╔══
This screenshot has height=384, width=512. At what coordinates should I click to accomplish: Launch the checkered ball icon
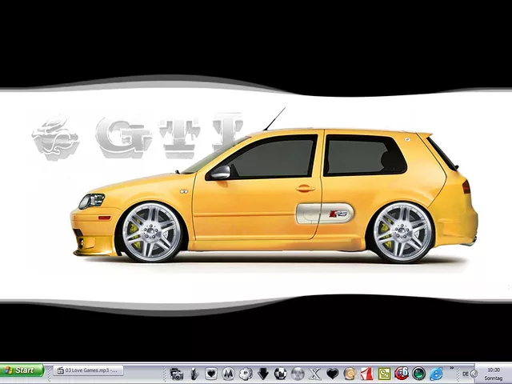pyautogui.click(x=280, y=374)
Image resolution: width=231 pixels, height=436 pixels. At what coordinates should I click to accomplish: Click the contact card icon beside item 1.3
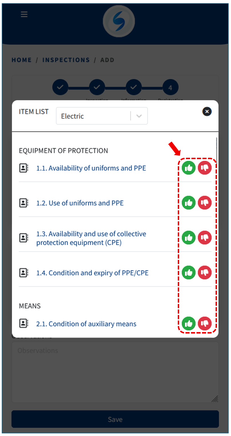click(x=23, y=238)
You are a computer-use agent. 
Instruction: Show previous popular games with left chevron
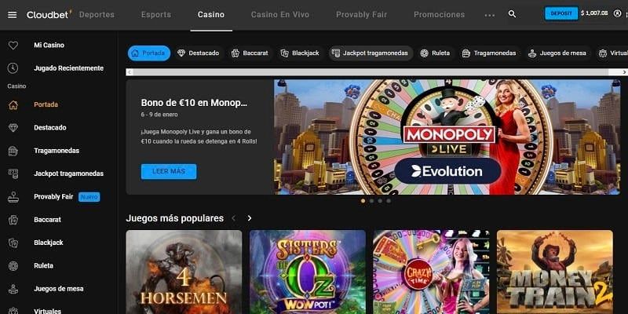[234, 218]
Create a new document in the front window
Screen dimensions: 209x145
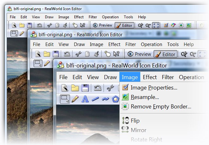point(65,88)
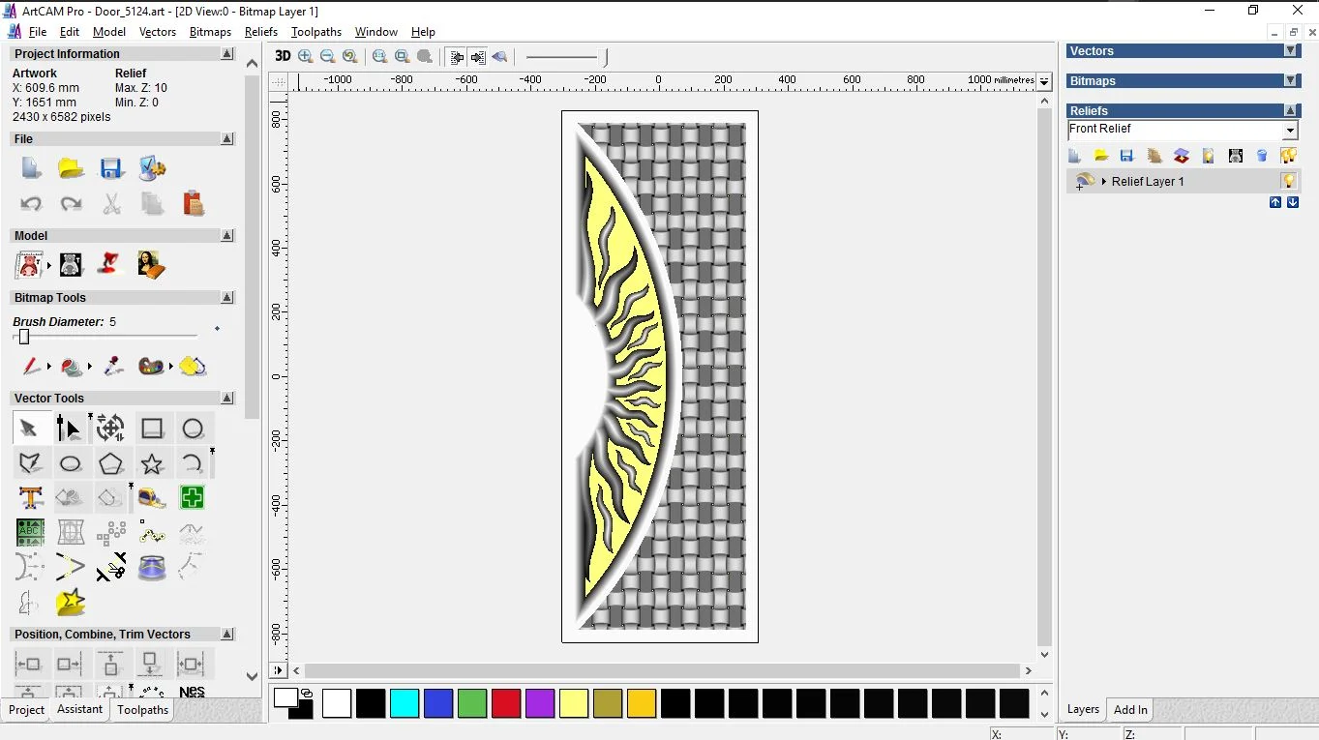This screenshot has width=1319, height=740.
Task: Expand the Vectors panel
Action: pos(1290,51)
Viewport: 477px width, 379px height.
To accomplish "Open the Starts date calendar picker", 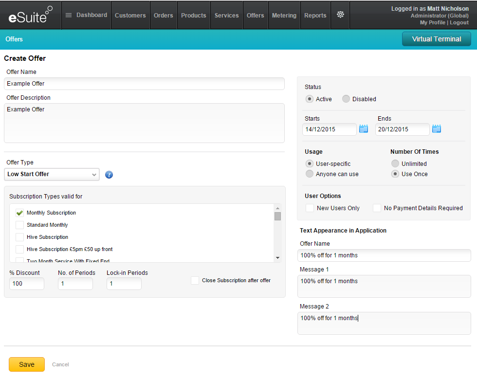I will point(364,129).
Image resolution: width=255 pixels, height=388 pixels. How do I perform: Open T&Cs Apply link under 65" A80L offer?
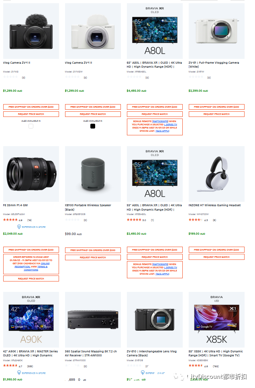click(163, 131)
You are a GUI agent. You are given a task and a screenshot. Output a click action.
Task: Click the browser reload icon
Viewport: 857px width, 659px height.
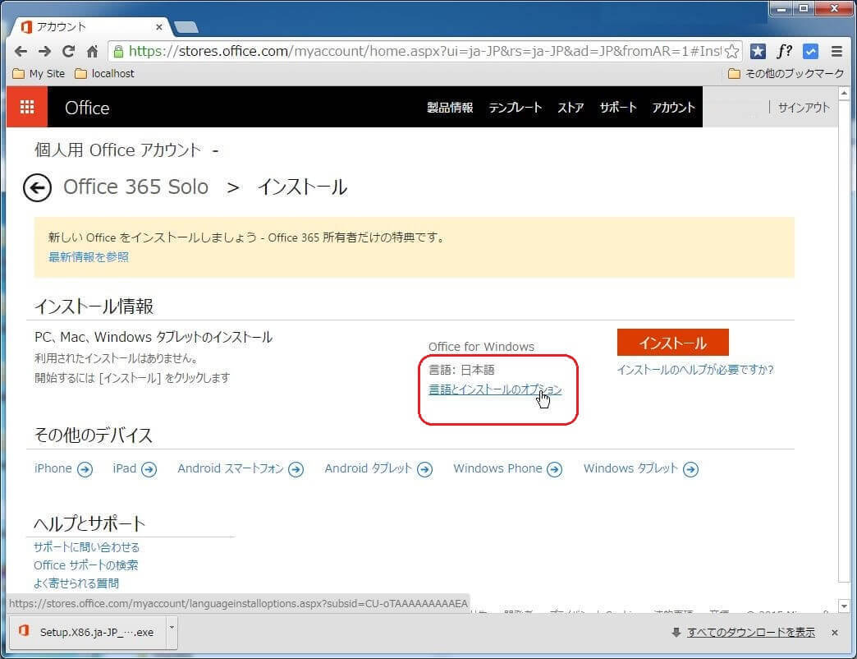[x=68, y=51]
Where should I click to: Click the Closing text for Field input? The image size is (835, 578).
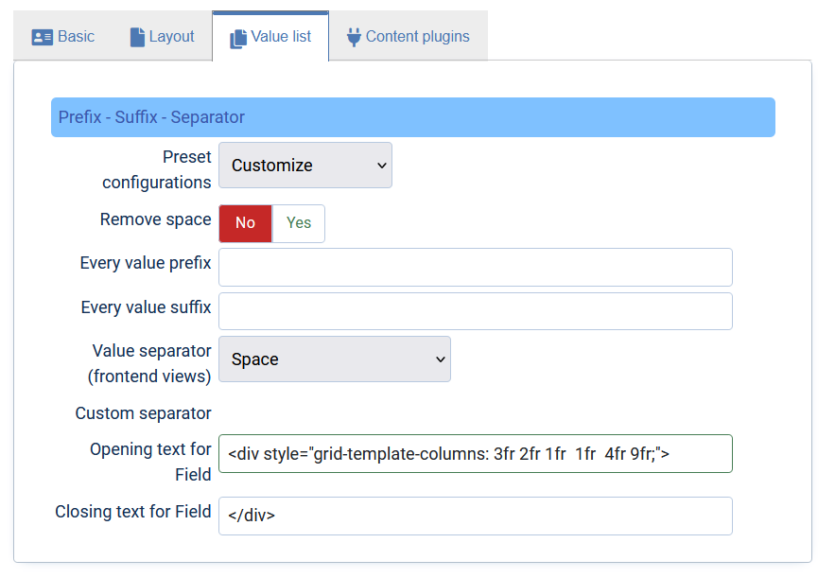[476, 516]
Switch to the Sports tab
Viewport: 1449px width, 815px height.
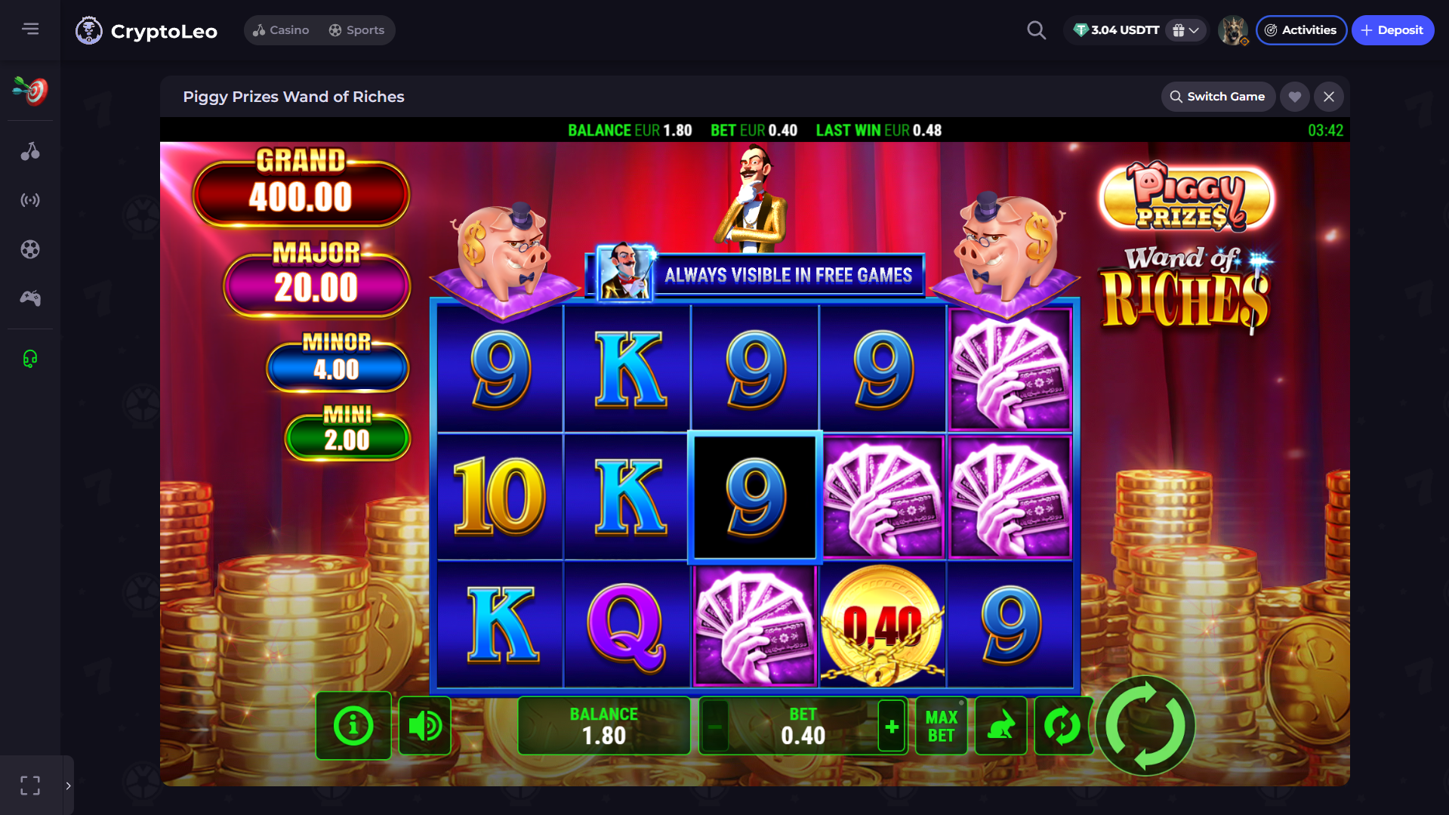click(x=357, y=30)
╚══
╔══
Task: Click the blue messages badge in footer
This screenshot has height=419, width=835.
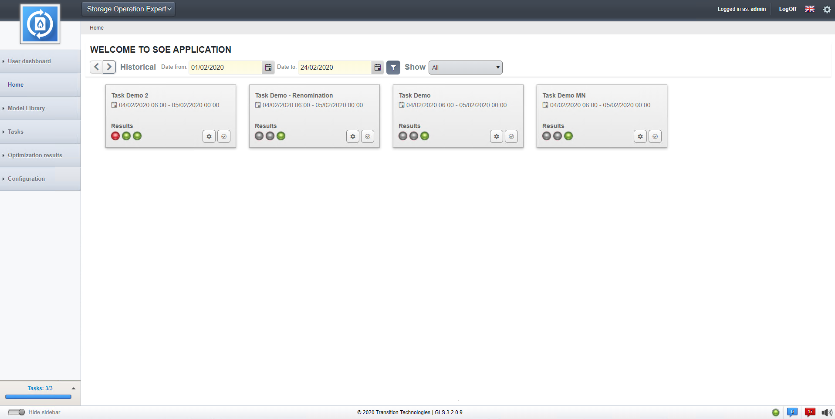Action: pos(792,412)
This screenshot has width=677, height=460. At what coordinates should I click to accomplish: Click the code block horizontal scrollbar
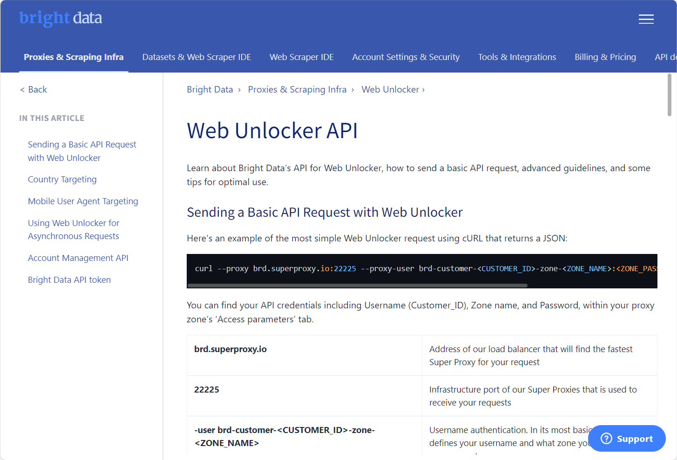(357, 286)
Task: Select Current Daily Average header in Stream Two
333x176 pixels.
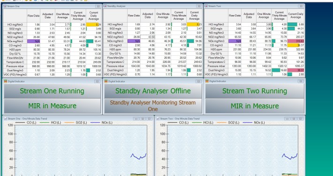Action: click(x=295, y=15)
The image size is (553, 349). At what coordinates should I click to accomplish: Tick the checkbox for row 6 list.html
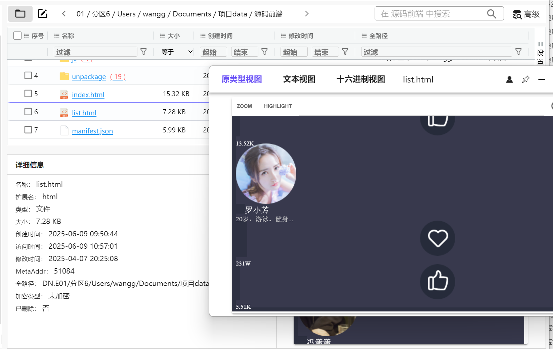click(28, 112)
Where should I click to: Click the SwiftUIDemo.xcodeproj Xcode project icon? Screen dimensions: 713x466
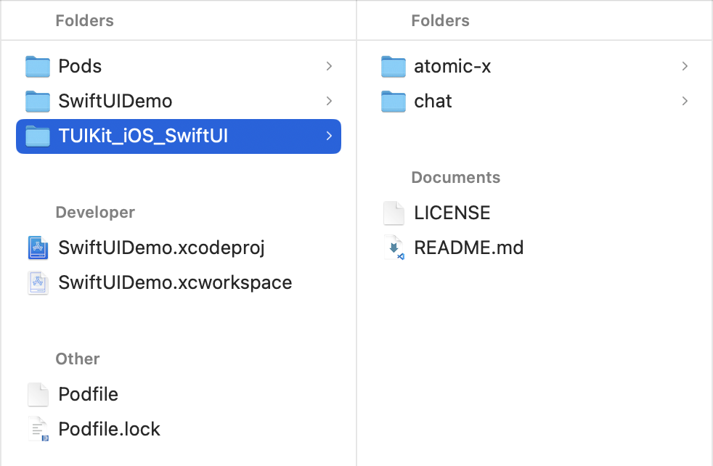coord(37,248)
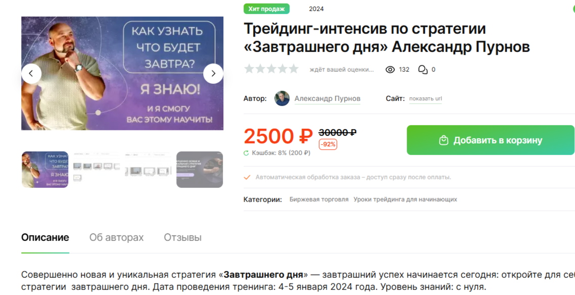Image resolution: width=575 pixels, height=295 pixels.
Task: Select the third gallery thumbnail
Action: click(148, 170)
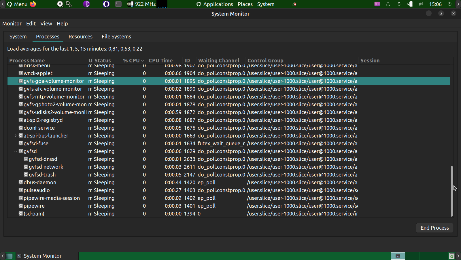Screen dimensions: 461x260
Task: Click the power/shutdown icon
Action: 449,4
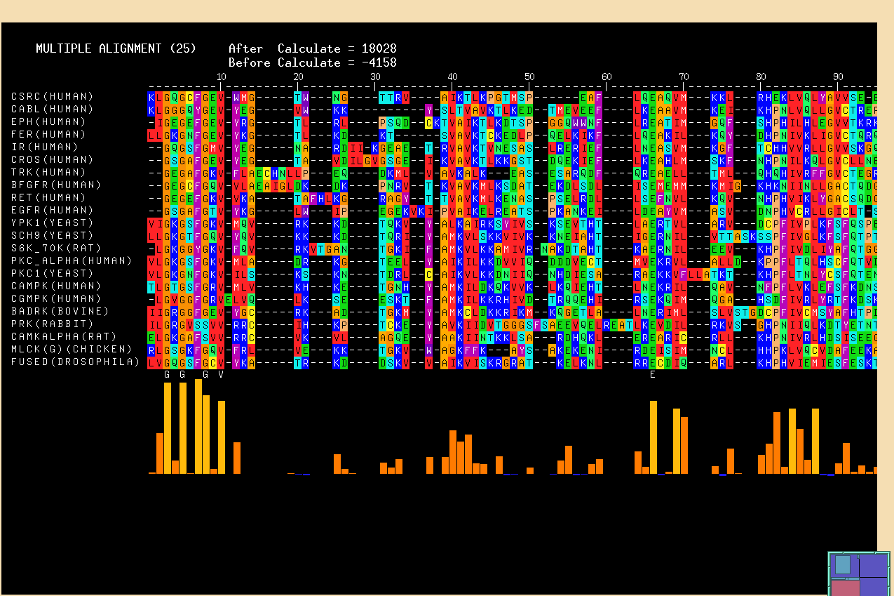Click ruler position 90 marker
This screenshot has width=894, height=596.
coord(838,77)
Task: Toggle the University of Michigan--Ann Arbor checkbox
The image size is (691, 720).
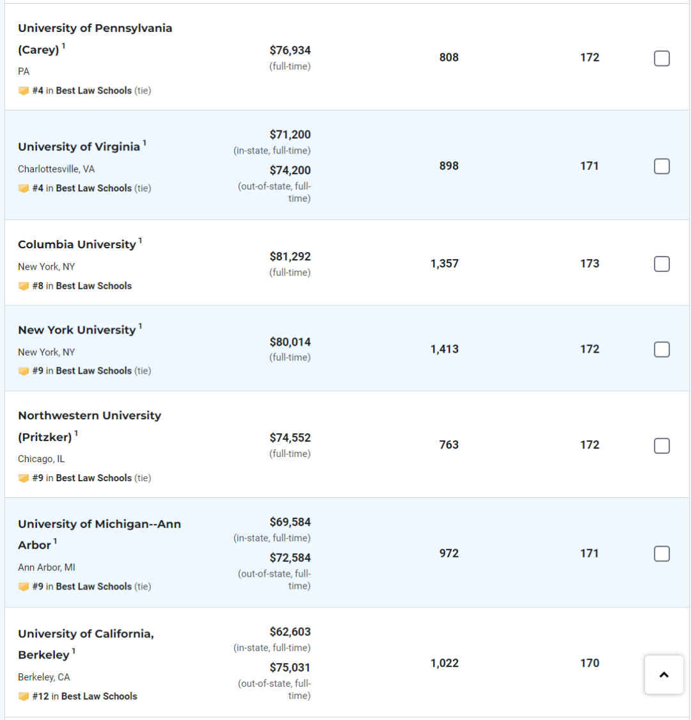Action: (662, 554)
╚══
╔══
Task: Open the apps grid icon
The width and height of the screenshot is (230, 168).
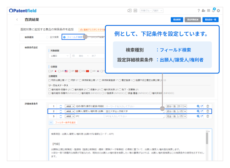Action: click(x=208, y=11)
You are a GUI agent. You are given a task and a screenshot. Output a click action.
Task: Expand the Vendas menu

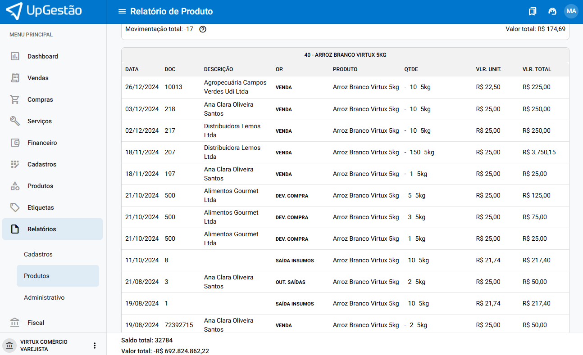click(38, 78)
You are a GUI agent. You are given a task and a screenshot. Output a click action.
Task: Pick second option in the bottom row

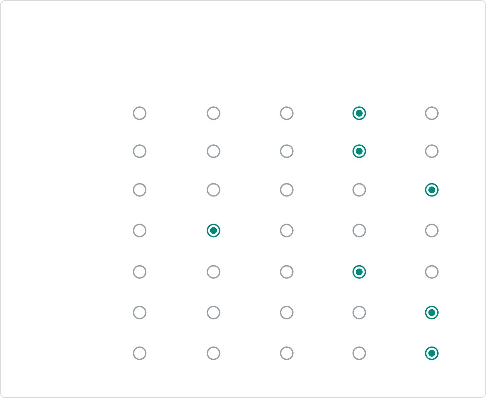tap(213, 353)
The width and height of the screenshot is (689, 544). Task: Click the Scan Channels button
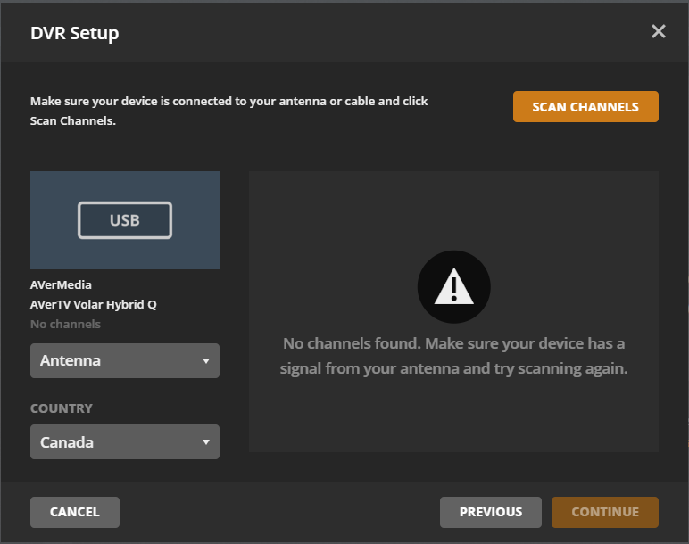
╚══
Would you copy the lines above exactly, starting with the one that has "Task: Open the apps grid icon" and ending with the one that has "The width and height of the screenshot is (689, 544).", both included, without the pictures?

Task: Open the apps grid icon
The width and height of the screenshot is (230, 168).
Action: click(x=208, y=11)
You are a GUI agent. You are given a task and a screenshot. Output a click action.
Task: Expand the Vendas menu

click(38, 78)
You are a GUI agent. You are given a task and a screenshot. Output a click action.
Task: Pick second option in the bottom row

tap(213, 353)
The width and height of the screenshot is (689, 544). Task: Click the Scan Channels button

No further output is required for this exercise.